Where the pending call surfaces

In a generateText result

The loop stops and the pending call appears in both steps and the top-level convenience fields. The final step has toolCalls but empty toolResults (nothing ran):

import { generateText } from '@deuz-sdk/core';
import { createAnthropic } from '@deuz-sdk/core/anthropic';
import { z } from 'zod';

const anthropic = createAnthropic({ apiKey: process.env.ANTHROPIC_API_KEY! });

const result = await generateText({
  model: anthropic('claude-opus-4-8'),
  messages: [{ role: 'user', content: 'Buy SKU-42 for me.' }],
  maxSteps: 5,
  tools: {
    confirmPurchase: {
      description: 'Ask the user to confirm a purchase before charging.',
      parameters: z.object({ sku: z.string(), amount: z.number() }),
    },
  },
});

const pending = result.toolCalls ?? [];
for (const call of pending) {
  // { toolCallId, toolName, args }
  console.log(call.toolName, call.args);
}

// result.response.messages ends with the assistant turn (the tool_use),
// and there is NO tool turn yet — that's yours to add.

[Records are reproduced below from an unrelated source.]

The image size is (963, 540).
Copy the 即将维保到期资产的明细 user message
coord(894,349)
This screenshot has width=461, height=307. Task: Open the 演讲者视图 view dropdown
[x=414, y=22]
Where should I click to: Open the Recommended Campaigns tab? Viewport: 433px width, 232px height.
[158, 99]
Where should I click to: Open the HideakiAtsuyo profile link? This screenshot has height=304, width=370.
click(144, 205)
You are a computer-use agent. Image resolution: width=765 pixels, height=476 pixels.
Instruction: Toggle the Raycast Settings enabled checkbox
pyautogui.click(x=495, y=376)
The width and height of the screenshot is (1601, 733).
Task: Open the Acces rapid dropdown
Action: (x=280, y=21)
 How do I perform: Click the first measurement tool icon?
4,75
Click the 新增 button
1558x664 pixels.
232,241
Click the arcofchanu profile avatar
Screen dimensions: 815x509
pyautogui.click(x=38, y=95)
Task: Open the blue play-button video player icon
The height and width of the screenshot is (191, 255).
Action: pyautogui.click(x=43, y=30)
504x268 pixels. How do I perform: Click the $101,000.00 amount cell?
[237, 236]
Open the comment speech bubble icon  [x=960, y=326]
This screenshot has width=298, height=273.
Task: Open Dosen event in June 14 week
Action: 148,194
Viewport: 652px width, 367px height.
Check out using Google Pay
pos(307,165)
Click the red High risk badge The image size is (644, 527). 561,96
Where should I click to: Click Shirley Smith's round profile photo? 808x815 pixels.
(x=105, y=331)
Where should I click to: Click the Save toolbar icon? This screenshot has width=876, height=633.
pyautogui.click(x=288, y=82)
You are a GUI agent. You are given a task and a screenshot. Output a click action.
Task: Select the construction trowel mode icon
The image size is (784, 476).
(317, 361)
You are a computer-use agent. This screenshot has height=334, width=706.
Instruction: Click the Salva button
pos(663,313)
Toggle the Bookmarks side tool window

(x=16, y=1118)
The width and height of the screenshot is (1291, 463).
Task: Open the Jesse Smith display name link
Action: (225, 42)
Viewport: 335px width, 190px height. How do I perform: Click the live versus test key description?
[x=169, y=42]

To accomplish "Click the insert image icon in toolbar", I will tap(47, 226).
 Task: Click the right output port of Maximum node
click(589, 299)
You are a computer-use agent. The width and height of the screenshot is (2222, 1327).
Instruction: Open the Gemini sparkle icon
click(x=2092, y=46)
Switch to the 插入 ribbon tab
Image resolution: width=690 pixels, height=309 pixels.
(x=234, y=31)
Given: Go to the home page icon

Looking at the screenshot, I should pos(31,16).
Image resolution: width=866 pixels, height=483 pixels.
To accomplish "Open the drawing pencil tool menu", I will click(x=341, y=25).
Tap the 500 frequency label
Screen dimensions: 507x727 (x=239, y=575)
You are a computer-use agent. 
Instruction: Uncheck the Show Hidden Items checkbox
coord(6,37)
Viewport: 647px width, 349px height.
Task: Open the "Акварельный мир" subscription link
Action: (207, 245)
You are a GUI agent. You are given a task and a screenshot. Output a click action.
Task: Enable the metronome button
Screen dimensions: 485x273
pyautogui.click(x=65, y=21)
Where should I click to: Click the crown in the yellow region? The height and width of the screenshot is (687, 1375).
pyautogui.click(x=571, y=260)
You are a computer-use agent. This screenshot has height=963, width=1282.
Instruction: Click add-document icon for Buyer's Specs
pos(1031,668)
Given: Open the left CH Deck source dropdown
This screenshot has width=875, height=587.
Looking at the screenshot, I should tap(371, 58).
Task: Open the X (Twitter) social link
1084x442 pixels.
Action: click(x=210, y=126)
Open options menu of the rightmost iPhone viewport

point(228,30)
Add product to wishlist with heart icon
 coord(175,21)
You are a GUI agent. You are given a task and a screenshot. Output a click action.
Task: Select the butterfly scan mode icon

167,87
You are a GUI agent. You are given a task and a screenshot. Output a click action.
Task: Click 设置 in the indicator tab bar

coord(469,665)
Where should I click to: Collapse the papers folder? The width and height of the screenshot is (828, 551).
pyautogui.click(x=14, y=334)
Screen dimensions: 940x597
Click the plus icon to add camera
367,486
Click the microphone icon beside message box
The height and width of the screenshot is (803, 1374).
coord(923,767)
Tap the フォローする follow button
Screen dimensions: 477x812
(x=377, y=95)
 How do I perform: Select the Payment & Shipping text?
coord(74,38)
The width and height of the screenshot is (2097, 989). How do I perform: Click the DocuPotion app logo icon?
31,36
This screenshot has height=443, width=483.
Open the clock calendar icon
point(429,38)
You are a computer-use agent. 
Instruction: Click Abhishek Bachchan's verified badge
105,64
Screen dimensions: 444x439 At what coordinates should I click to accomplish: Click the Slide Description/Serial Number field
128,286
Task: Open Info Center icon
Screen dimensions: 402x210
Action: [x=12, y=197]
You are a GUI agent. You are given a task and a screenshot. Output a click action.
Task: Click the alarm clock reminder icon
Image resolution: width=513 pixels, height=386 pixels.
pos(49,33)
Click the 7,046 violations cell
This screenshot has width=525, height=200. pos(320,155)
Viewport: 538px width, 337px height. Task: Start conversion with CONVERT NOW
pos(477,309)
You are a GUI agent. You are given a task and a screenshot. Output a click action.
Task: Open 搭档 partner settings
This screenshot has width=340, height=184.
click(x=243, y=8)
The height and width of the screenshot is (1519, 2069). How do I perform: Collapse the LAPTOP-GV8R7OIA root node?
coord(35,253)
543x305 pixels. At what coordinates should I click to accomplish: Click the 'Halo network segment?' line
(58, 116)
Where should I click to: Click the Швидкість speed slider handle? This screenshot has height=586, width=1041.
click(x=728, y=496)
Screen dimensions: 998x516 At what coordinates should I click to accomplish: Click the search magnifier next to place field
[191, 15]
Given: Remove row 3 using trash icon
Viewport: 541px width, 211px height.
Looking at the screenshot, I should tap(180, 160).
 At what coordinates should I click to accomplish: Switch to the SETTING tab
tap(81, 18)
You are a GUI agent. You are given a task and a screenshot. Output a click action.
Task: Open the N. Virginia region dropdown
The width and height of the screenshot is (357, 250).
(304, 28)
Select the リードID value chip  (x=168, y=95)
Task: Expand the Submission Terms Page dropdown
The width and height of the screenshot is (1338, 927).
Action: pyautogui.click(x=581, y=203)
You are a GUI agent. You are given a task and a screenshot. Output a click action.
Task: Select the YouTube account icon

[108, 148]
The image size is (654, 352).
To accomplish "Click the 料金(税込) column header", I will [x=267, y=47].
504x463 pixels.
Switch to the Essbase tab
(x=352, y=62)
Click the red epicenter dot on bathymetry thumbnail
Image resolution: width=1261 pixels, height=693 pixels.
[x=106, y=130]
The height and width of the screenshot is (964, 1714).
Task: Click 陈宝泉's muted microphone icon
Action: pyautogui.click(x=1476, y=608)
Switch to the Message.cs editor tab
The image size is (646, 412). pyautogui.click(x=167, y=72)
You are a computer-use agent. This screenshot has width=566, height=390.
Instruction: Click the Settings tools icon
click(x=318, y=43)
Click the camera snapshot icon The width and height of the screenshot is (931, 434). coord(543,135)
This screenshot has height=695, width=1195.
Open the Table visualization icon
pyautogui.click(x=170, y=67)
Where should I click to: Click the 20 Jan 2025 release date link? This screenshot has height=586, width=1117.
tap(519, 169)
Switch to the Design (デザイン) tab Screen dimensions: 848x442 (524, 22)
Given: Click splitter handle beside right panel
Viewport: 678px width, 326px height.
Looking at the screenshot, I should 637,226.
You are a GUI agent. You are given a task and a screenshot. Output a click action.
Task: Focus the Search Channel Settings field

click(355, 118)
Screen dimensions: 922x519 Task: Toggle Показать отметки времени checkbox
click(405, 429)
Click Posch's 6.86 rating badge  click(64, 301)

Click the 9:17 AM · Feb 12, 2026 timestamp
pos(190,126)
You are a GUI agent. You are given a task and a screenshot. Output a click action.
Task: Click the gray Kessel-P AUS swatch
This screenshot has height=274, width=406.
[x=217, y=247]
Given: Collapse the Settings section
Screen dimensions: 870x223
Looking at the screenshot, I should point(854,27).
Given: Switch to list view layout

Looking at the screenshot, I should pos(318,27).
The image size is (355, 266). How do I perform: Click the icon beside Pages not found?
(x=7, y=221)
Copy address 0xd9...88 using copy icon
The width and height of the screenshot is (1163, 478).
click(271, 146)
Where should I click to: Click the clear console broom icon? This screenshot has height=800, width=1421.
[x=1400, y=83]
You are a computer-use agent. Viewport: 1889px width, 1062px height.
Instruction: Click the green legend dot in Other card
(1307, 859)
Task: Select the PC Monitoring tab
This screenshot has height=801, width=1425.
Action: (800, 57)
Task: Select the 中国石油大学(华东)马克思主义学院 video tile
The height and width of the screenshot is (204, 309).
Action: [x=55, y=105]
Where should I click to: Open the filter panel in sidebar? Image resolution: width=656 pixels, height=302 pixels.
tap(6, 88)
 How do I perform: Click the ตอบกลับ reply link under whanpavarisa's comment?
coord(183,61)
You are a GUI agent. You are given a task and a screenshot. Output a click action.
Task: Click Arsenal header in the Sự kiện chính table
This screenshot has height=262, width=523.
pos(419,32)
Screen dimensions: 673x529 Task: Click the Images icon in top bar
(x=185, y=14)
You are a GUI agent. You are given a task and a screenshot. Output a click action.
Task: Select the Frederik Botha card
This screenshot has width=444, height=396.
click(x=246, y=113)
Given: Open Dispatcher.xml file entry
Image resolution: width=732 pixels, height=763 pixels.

Each pending call is a ToolCall:

FieldTypeNotes
toolCallIdstringProvider-assigned id. You must echo this back as the tool_result's toolUseId.
toolNamestringWhich tool the model called.
argsunknownParsed arguments (validated only when a server tool runs; validate client-tool args yourself).

Over the UI wire

In a streaming call, the canonical tool-call StreamPart is emitted before the loop stops. The Deuz UI wire re-frames it as a tool-call DeuzUIPart so the browser sees the pending call as it arrives:

{ type: 'tool-call', toolCallId: string, toolName: string, input: unknown }

You may also receive tool-input-delta parts ({ toolCallId, toolName?, delta }) as the argument JSON streams in. The step is then framed as a step-finish, followed by the final parsed tool-call. Because a client tool never executes, no tool-result part follows for that call — the stream ends with finish.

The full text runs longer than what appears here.